Despite Marta Jovanović being the subject of the documentary, Adanto extends the film's portrait frame to contain a wider context and bear deeper meaning. Jovanović takes the pain of her life and moulds it into her artistic output, purging herself of the suffering, and creating meaning for others.
The background in which she is creating, besides her own fate, is also brought into perspective. Coming from the former Yugoslavia, the war-ravaged country has lasting consequences on society. And the artist herself interviewed art scholars, who relate the country's history to the art originating on its turf in a crash course, plunging deeper into performance art made by Serbian artists. That includes the most famous and extreme one, Marina Ambramović, who likewise turned her life into art.
With the accumulating minutes of Born Just Now, its documentary value inflates as the portrayed protagonist serves as a conduit into topics of gender identity, national identity and heritage. The structure of Adanto's latest documentary manages several parallel thematic flows, organically stemming from Jovanović's life and her personal experience, not only as a woman and an artist but as a Serbian. Born Just Now encapsulates a part of the domestic art movement, politically-charged and with international relevancy. And this is the documentary's home ground.
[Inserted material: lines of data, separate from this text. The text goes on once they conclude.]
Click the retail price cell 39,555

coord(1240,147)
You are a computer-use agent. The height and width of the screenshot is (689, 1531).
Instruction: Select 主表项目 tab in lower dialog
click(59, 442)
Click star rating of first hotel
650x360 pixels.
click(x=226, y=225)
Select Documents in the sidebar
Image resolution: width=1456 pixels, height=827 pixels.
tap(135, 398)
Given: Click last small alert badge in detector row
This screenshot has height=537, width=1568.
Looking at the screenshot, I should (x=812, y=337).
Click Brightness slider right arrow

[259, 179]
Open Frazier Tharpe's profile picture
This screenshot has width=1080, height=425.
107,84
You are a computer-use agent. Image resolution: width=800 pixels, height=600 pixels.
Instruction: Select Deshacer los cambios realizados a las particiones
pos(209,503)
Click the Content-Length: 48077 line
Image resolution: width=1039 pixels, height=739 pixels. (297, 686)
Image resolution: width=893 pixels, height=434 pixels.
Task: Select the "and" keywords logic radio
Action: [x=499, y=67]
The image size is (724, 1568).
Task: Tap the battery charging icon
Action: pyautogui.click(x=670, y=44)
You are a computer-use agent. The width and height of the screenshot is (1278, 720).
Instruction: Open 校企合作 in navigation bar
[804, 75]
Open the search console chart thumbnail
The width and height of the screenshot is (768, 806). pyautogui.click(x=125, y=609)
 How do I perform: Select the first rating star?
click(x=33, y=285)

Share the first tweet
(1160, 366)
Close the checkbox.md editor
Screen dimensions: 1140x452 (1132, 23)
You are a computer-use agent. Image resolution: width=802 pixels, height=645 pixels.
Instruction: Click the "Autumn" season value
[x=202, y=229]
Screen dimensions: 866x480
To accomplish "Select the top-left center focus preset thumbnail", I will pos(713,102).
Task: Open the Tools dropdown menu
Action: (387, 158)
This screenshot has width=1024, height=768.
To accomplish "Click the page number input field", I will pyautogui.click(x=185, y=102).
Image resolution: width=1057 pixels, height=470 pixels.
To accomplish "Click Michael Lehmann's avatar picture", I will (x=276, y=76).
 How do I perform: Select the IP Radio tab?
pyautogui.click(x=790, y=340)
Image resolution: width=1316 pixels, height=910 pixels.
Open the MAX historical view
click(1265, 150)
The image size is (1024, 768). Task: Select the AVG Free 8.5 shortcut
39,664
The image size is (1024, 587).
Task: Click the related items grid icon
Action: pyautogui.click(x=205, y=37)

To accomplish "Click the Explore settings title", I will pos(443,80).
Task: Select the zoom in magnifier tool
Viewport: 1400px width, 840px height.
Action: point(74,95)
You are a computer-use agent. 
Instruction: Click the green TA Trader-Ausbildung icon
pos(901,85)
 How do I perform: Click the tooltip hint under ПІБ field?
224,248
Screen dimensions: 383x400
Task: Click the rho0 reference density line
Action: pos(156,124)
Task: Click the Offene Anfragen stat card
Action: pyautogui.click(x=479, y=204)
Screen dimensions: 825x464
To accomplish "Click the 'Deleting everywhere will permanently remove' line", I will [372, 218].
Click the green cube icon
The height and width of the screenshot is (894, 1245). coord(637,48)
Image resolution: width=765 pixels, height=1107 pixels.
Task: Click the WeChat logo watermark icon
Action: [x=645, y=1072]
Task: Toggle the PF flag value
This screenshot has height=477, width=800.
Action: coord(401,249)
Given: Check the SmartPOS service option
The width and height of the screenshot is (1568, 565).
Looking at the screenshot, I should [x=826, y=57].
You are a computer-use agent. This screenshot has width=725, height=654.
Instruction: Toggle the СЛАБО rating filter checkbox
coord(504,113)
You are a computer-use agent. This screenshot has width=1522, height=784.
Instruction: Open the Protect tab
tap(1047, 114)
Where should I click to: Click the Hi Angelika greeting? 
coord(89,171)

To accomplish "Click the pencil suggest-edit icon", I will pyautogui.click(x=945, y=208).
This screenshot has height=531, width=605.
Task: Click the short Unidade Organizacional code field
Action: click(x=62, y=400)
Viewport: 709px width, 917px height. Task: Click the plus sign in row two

In his previous documentary endeavors, Adanto examined the vibrant Chinese art scene in his feature debut The Rising Tide, mapped Iranian female artists living inside and outside the Islamic Republic in Pearls on the Ocean Floor, looked at New Orleans-based visual artists as the subject of City of Memory set against the backdrop of post-Hurricane Katrina, and explored the so-called "4th wave" of feminist performers in The F Word. Adanto has created a cycle of documentary portraits of countries and art propelled by the socio-political circumstances and events, and leaving their direct imprint on the works of art.
While the preceding investigations were acknowledged as a collective portrait, it might have appeared that Adanto streamlined the concept for Born Just Now, following intensively just one subject. Even though Jovanović possesses all the properties to serve as a symptomatic example of Serbian performance artist, the director's approach to put her art into perspective necessarily calls for other like-minded artists to be included.
The documentary thus introduces those preceding Jovanović, including Ambramović, whilst not omitting the upcoming generation as well. If there is a moment where Jovanović might have regretted not becoming a mother, there is another one where she mentors a young and promising protégé as her spiritual mother. Adanto carefully balances personal moments and facts when piecing the portrait of not only Jovanović, but Serbian performance art as well.
The concept and dramaturgy of Born Just Now thus raises the question whether a viewer knows or does not know who Marta Jovanović is obsolete, since the film expands into several different planes besides her biography without losing its coherency. Timing is in favor of Adanto's endeavors, since Born Just Now remains strictly female-centered throughout the running time and the idea of female artists coming from politically turbulent and war-torn countries being drawn to endurance/performance art is stimulating, especially in the current climate.